From the processing point of view, the identity of each character is important. The properties of each character, such as whether it is a letter or a number, whether it has an inherent right to left writing direction like in the case of Middle East scripts, whether it has a case, or if it has a combining property, are dependent on its identity. It must have a unique name or identifier to distinguish it from all others.

As shown in Figure 1, a character can be shown by its shape or glyph within each cell of the code page documentation. However, because of similarities in the glyphs (for example between Latin "A," Cyrillic "A." or Greek "A," some other means than just the glyph is needed to distinguish between them, especially when they are encoded in a single coded character set. To enable this distinction, each character is given a descriptive name. Such descriptive names can be long and of variable length, can be in different languages, and for some characters like the ideographs in Japan, cannot be done.

The answer to this requirement is some form of short identifier. IBM standards have a registry of Graphic Character Global Identifiers for this purpose. For example, LA020000 that appears along with "A" at code point x'C' in Figure 1. Earlier editions of ISO/IEC 6937 used for example LA02 for the Latin "A." While these served well for small character sets, they are inadequate to deal with all the world scripts and notations.

The ideographs in the Far Eastern coded character sets were identified by a scheme based on their code positions in a chosen coded character set as reference, for example, the code points from IBM EBCDIC Double Byte code page are used to identify the ideographs used in all the Japanese code pages in the IBM registry. Unicode and ISO/IEC 10646 have defined a short identifier (PDF, 824.3KB) (UID) for each code position, and when a character is assigned to it, that code position identifier becomes a language-independent short identifier for that character, for example, U+0041 for Latin Letter Capital A. This is in addition to the unique long name assigned to each character in Unicode. Unicode can be viewed as the largest single catalog for all characters showing their long names and nominal glyphs with their code positions acting as short identifiers.

Such short identifiers are used in a machine-readable description of a coded character set. Such a resource shows the code point and its associated short identifier. The descriptive name of the short identifier can be kept in a separate reference registry or in resources such as the 'Names List' of Unicode. Such machine readable descriptions are called charmaps in the UNIX and Linux world. These charmaps are used in generating conversion resources between two coded character sets, to bind the locale source definitions to generate binary bound locale resources for consumption by globalized locale-sensitive functions. All the ISO/IEC 7-bit and 8-bit coded character sets have been revised to include these universal short identifiers in them. IBM's conversion resources are built using such coded character set resources. Also, refer to the ICU character mapping tables .

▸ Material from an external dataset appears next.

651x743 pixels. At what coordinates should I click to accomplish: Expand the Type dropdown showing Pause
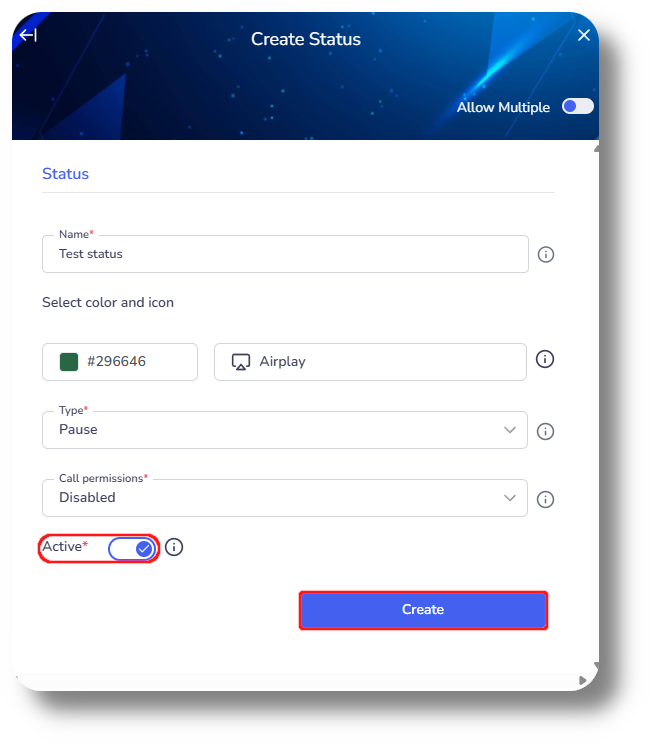[x=285, y=430]
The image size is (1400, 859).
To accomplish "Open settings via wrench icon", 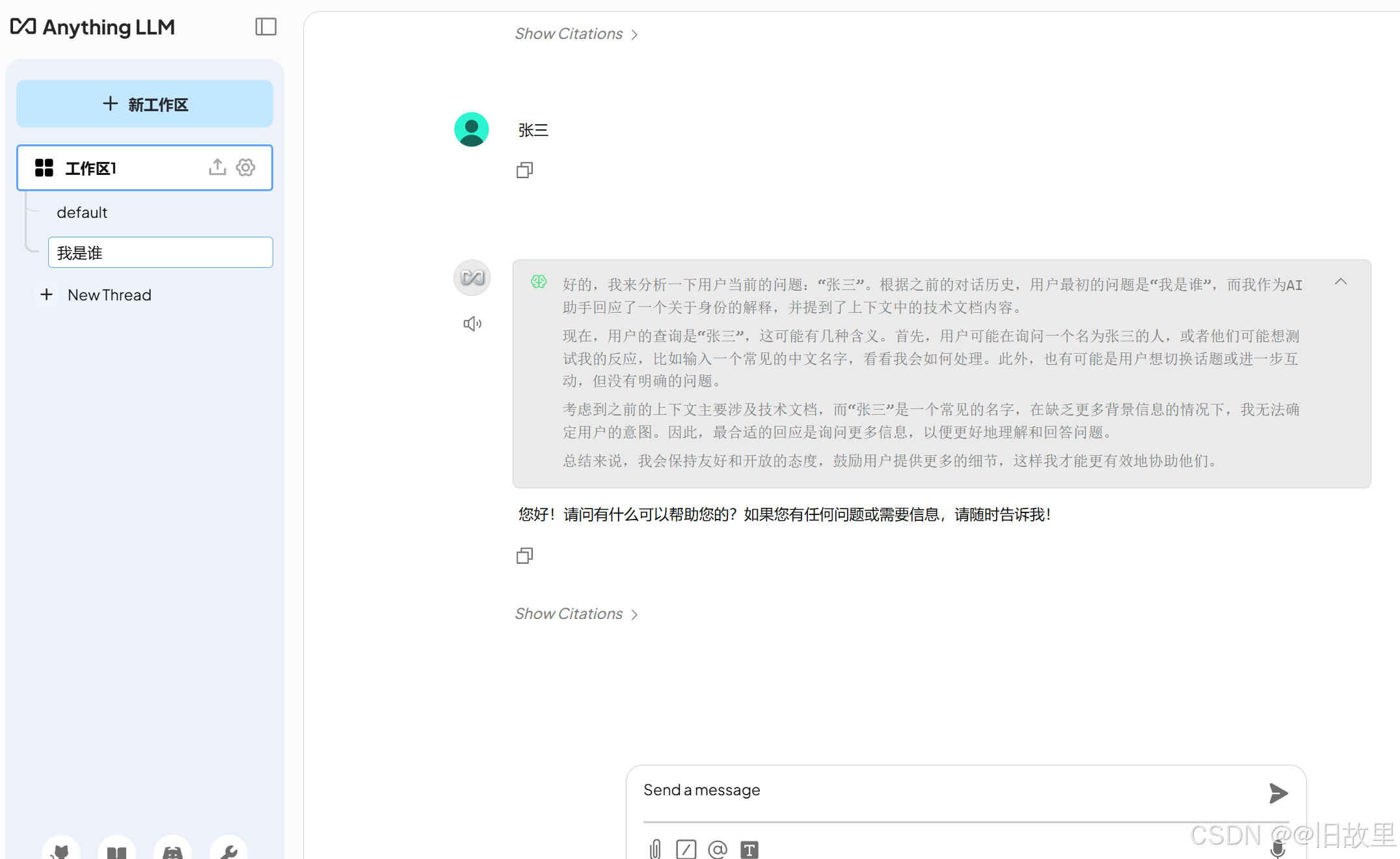I will (228, 851).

Often you will encounter characters that are not included in the character set that is encoded in a coded character set, but they need to be generated or included in the text. These are handled in several ways.

ISO/IEC 10646 also defines a UCS Sequence Identifier (PDF, 824.3KB) (USI). The USI's are used to identify specific sequences of characters that represent items such as ligatures, accented letters, conjuncts that appear in Indic scripts. Such items may be defined as a single character in some coded character set (for example, the latest definition of JIS X0213), but are encoded as sequences in Unicode. The USI-s are expressed as a sequence of short character identifiers in the order in which they appear in the sequence. The text data will contain sequences of code points assigned to these characters.

Character entity reference is another method of short identification of characters to be found in documents using SGML, HTML, and XML. These specifications make a distinction between a document character set and document character encoding. For example, a document can be encoded using only the ASCII coded character set, but its character set can be much larger. For example, '& Alpha;' can be used to represent the Greek Letter Alpha in an ASCII encoded HTML document. Character entity collections are defined for specific character subsets of Unicode.

Numeric character references overcome the limitation of character entry references. They look similar to the character entity references but use either decimal or hexadecimal digits. For example, the character U+0D15 - MALAYALAM LETTER KA has an NCR of & #x0d15; in the hexadecimal form and & #3349; in the decimal form.

Text containing such short identifiers will have sequences of code points corresponding to each character in the entity or numeric character reference string -- for the '&', '#', and so on.

You will need to generate and interpret these character entity and numeric character references in web documents. Browser software or other rendering software interpret these short identifiers for characters and display the appropriate glyph from the font available in the system. These short identifiers can also play an important role in interchanging data between incompatible coded character sets in a non-lossy manner.